> FRAGMENTO PROPORCIONADO:

Los historiadores han estudiado este periodo en profundidad, ya que los cambios fueron determinantes para el desarrollo de las matemáticas modernas. Pensar que la versión algebraica del teorema de Pitágoras es en esencia idéntica a la versión geométrica equivale a ignorar el mar histórico que las separa, un mar que sólo se cruzó gracias a la labor acumulativa de muchos pensadores individuales.

Reinterpretación

El ejemplo que acabamos de considerar es una reinterpretación matemática consistente, en este caso particular, en partir de un teorema geométrico y reinterpretarlo desde un punto de vista algebraico. Esto es algo que se hace mucho en matemáticas; de hecho, partir de un trabajo anterior, propio o de otra persona, analizarlo, extenderlo y resolverlo bajo unas condiciones nuevas es una de las principales herramientas que se usan en matemáticas para avanzar en esta disciplina. Sin embargo, una cosa es que los propios matemáticos reescriban las viejas matemáticas, y otra cosa es que lo hagan los historiadores. Cuando se volvió a descubrir la Aritmética de Diofante en Europa durante el Renacimiento, resultó ser una fuente tan rica de problemas que experimentó varias reinterpretaciones, tanto matemáticas como históricas. Veamos en primer lugar algunas de las matemáticas.

Ya hemos dicho que Fermat extendió el problema II.8 y lo puso a prueba con números elevados al cubo o incluso a potencias más altas, y no solo elevados al cuadrado. Veamos ahora otra reinterpretación de principios del siglo XVII de otro problema de Diofante, esta vez procedente del matemático inglés John Pell.

Pell, nacido en Southwick, Sussex, en 1611, fue coetáneo tanto de Harriot como de Oughtred (con quienes nos cruzamos en el capítulo 5), aunque era unos cincuenta años más joven. Se formó en la recién creada Escuela de Gramática Steyning, unos pocos kilómetros al norte de Southwick, y más tarde en el Trinity College, Cambridge. Con posterioridad regresó a Sussex y enseñó en una escuela experimental de Chichester hasta su cierre unos años más tarde. Pell dedicó entonces varios años a buscar un puesto remunerado o bien un mecenas, pero no encontró nada que se adecuara a su particular temperamento. A finales de 1643 lo contrataron en el Gymnasium de Ámsterdam, y dos años después en el Ilustre Colegio de Breda, donde permaneció hasta 1652.

> DATOS PROPORCIONADOS:
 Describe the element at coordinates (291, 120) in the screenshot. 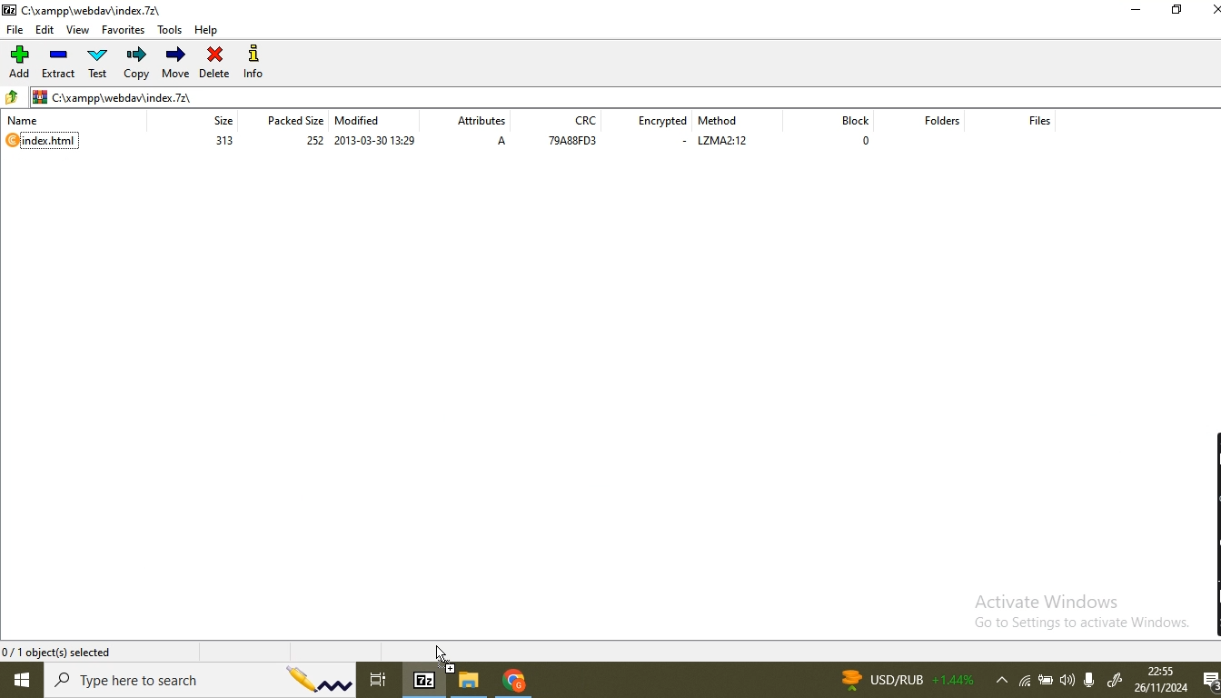

I see `packed size` at that location.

> QUÉ HARÁS:
**1.** Convierte en una lista el párrafo del fragmento que empieza por "Pell, nacido en Southwick" y conserva sus datos principales.
**2.** Duplica sin cambios todo lo que hay en el fragmento desde "Los historiadores han" hasta "muchos pensadores individuales.".

> RESPUESTAS COMPLETAS:
**1.**
- Nació en Southwick, Sussex, en 1611. Fue coetáneo de Harriot y de Oughtred, aunque unos cincuenta años más joven.
- Se formó en la Escuela de Gramática Steyning y después en el Trinity College, Cambridge.
- Enseñó en una escuela experimental de Chichester hasta que cerró.
- Pasó varios años buscando un puesto remunerado o un mecenas, sin encontrar nada adecuado a su temperamento.
- A finales de 1643 lo contrataron en el Gymnasium de Ámsterdam.
- Dos años después pasó al Ilustre Colegio de Breda, donde permaneció hasta 1652.

**2.**
Los historiadores han estudiado este periodo en profundidad, ya que los cambios fueron determinantes para el desarrollo de las matemáticas modernas. Pensar que la versión algebraica del teorema de Pitágoras es en esencia idéntica a la versión geométrica equivale a ignorar el mar histórico que las separa, un mar que sólo se cruzó gracias a la labor acumulativa de muchos pensadores individuales.